Like a lot of women, I like bags. In fact, I don’t just like bags, I love ‘em. I simply can’t pass up a shop that sells bags without spending at least a few minutes window-shopping no matter how rushed I am for time. And if I have the time, I can while away an hour or so looking at all the bags – the colours, the shapes, the sizes, the textures, the *gulp* prices – and wondering what it would be like to buy them all. Out of necessity, naturally, not out of greed - although non-bag-lovers might see it as greed. But, as they say, one person’s necessity is another person’s greed. (Or the other way round.)
Unlike a lot of women, however, I only own one handbag. I don’t need or want more than one, and if I find one I like, I tend to use it everywhere all the time until it’s threadbare or worn down to near transparency. At that point, with a heavy heart, I am forced to go to a bag emporium as an unhappy buyer instead of just as a happy wanderer.
The problem with having to buy a bag is that a lot of them look nice, but most of them don’t have the qualities I desire - low price, good looks, medium size but with optimum-storage-and-plenty-of-compartments.

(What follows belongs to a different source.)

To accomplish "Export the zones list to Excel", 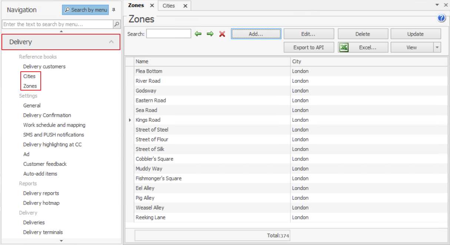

Or rather, these qualities do exist, but not as applicable to any one bag. This problem is further compounded by the fact that any bag I buy, no matter how perfect before I buy it, immediately loses all lovability the moment the sale is final. At that point, any sort of bag carried by any random woman – short of an actual bag lady – takes on all the desirability that my bag had possessed just micro seconds before.
However, these reasons, although important, only partially explain why I only own one handbag. The most important reason of all is that I cannot afford to own more than one handbag. It’s not the handbags themselves that are ruinously expensive, it’s their contents. I will explain in a moment.
I’ve always wondered how other women manage as the owners of multiple handbags. How do they manage to take a different bag each day? How do they have the patience and the will to transfer the contents of one handbag to another that matches their outfit/is appropriate to where they're going/whatever other reason they change bags? What if the bag being transferred from is bigger than the one being transferred to? How do they manage to get all the things in the smaller bag? If they don’t, how do they manage without the things that didn’t get into the smaller bag, given that the same things were necessary in the bigger bag? Is the importance of the handbag’s contents in inverse proportion to the size of the handbag? If this is so, why do these women lug around things of lesser importance – and, I assume, lesser necessity - merely because the handbag is bigger? Do the less important things gain more importance just by the fact that there’s more handbag room to carry them? I just don’t get it.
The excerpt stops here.